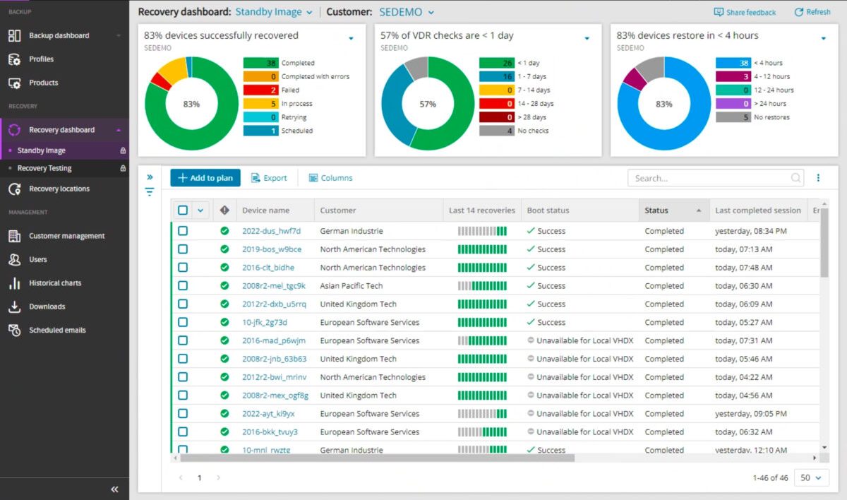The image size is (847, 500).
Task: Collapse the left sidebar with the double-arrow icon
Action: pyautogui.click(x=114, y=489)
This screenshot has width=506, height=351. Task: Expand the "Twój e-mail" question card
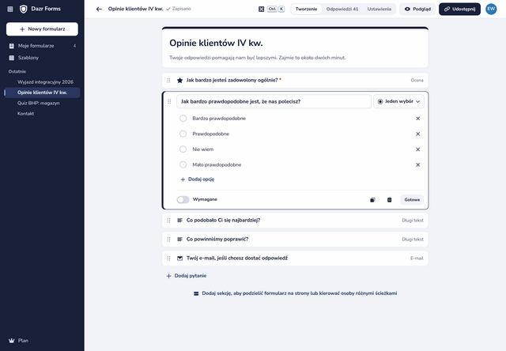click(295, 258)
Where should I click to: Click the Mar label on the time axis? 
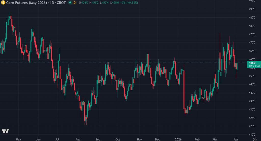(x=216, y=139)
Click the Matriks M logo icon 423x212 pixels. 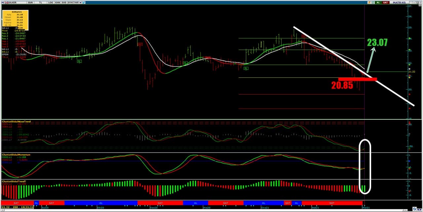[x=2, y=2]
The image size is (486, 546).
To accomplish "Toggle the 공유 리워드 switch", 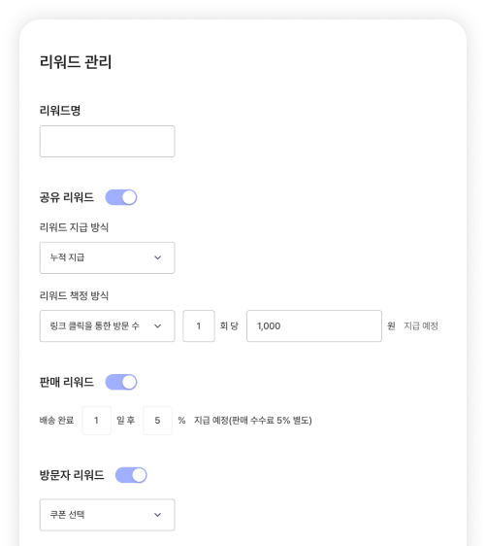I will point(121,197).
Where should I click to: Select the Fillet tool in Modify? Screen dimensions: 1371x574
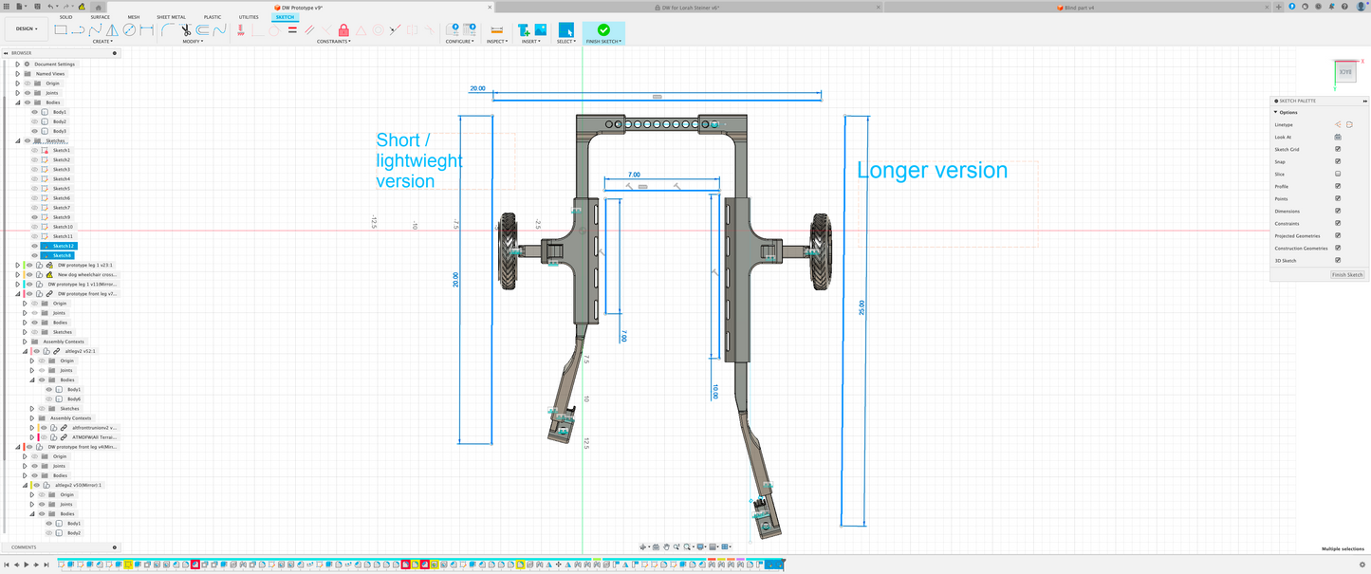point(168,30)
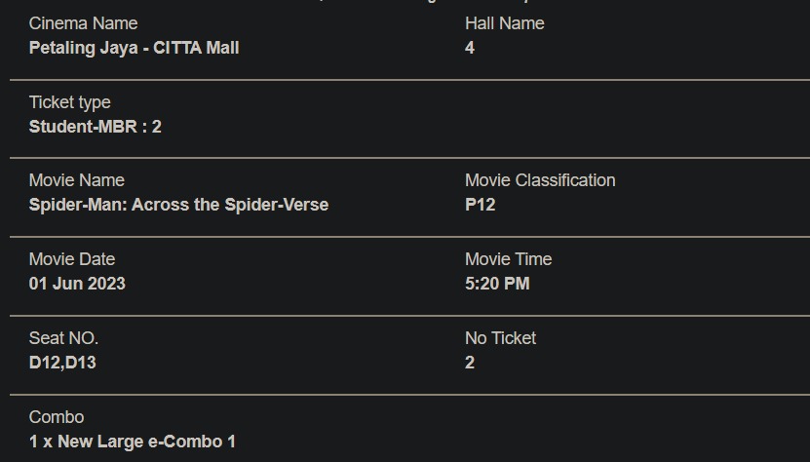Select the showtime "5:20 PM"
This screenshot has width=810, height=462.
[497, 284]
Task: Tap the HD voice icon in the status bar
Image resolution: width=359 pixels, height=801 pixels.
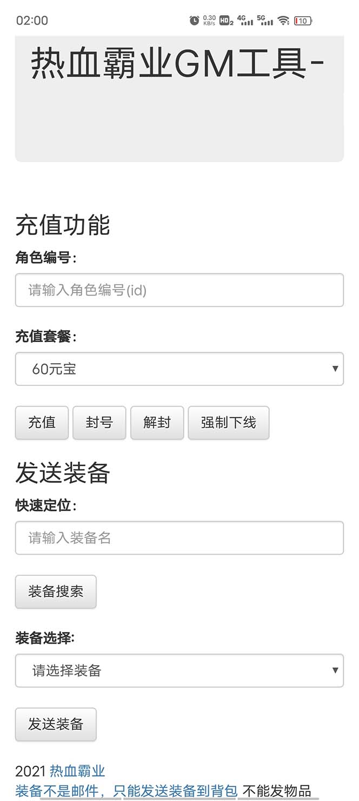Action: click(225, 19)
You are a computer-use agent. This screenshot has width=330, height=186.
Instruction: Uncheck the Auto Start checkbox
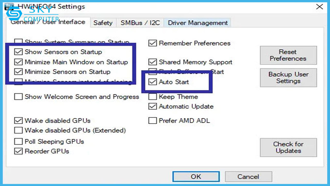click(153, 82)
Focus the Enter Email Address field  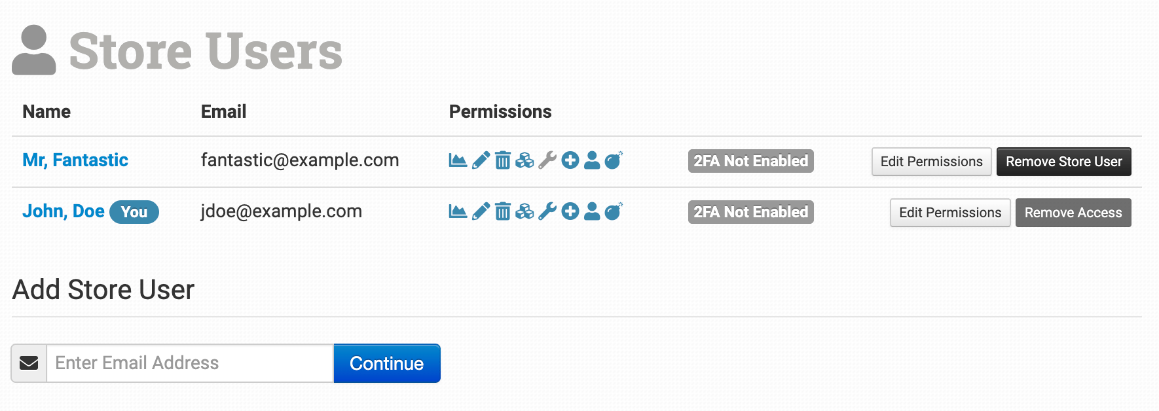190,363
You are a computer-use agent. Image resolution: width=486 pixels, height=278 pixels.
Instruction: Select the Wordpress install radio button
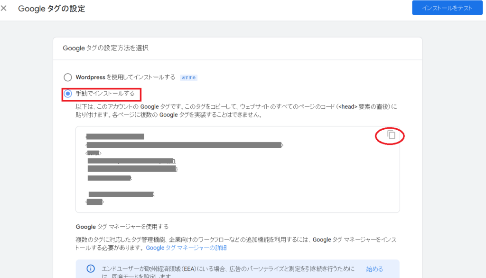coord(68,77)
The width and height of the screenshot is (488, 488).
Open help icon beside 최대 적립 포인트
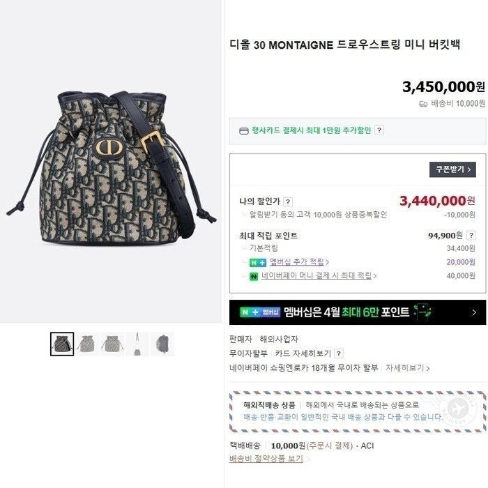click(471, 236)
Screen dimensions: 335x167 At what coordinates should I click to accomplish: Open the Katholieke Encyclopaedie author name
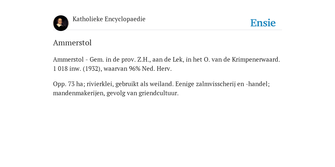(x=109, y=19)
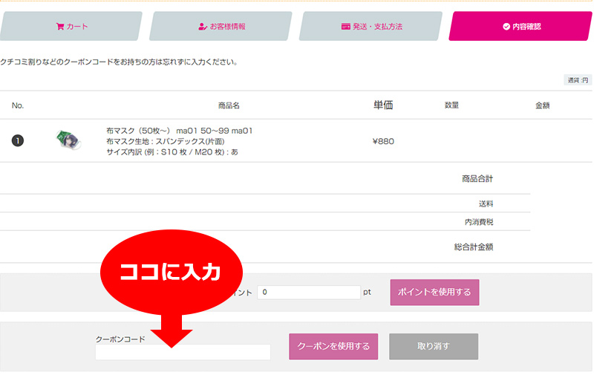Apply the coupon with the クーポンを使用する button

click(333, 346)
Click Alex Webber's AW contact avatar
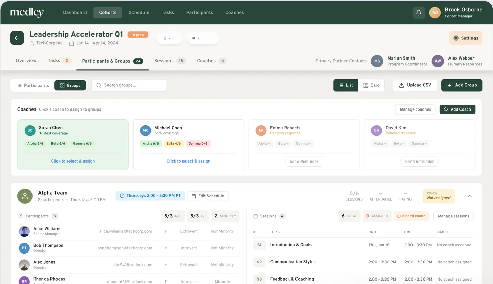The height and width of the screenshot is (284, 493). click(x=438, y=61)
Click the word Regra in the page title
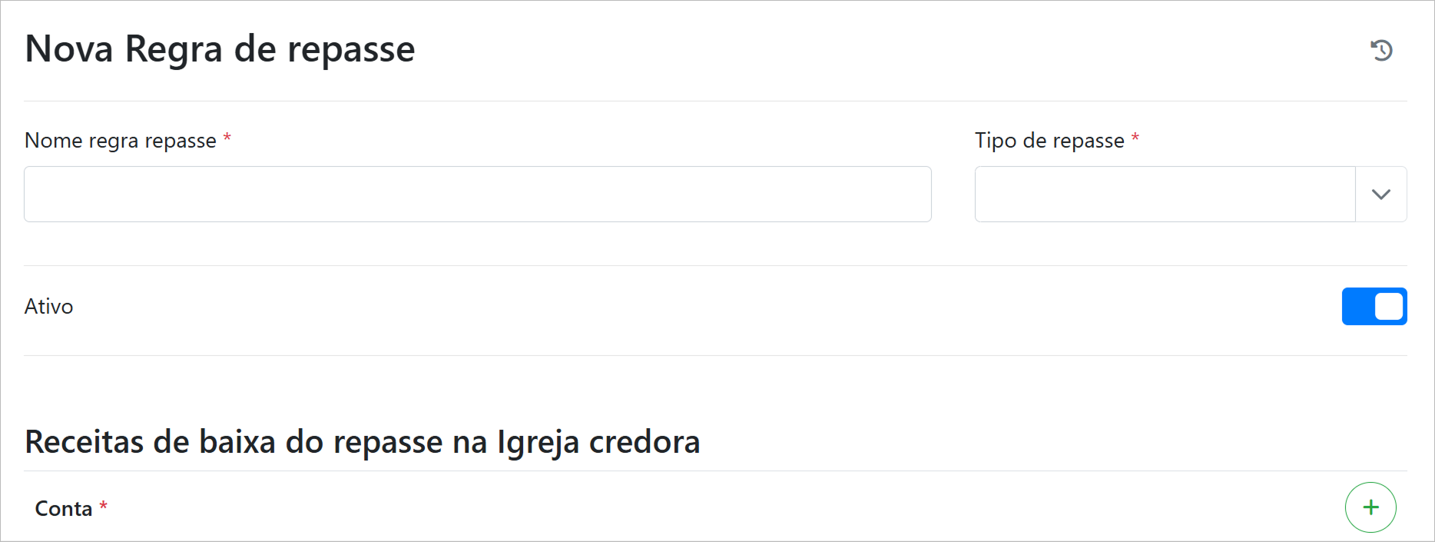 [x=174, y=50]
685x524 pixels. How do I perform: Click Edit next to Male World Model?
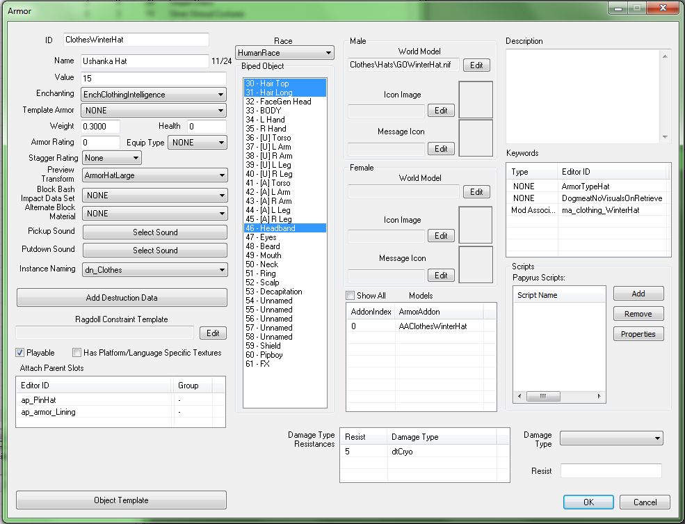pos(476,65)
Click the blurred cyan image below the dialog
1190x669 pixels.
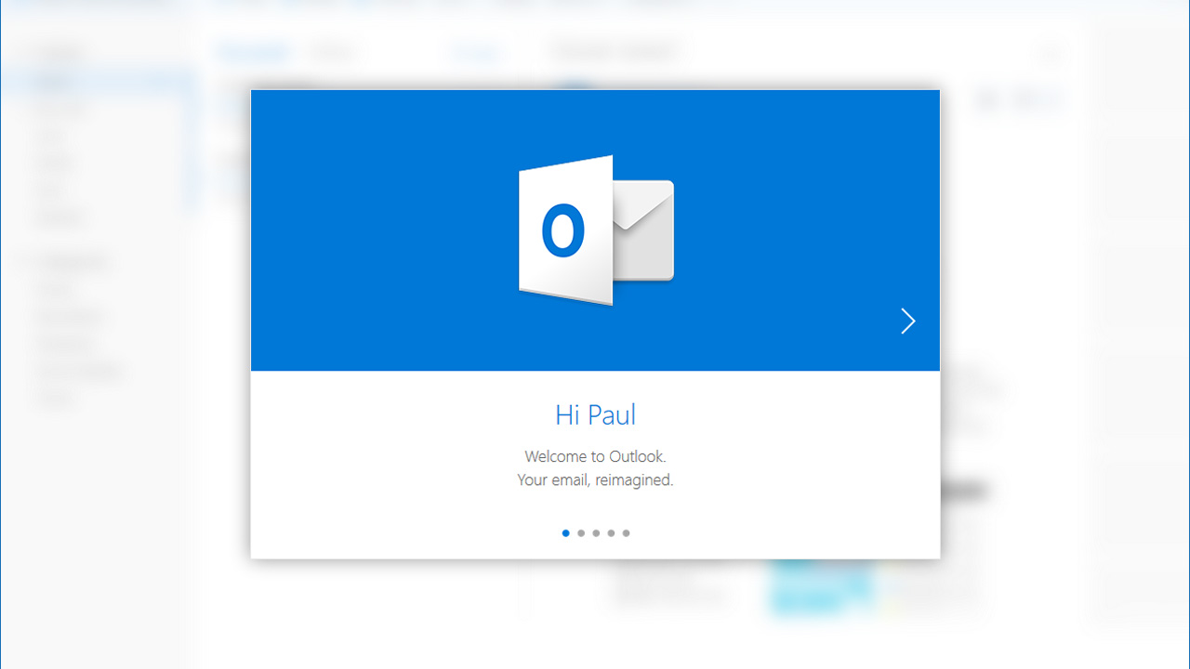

• _Exercise description_:
Only lines with the string "computer" belong in the answer; copy each of them from the listing.

• _The answer_:
You are a computer-use agent. This screenshot has width=330, height=186.
You are a computer-use agent. Image resolution: width=486 pixels, height=278 pixels.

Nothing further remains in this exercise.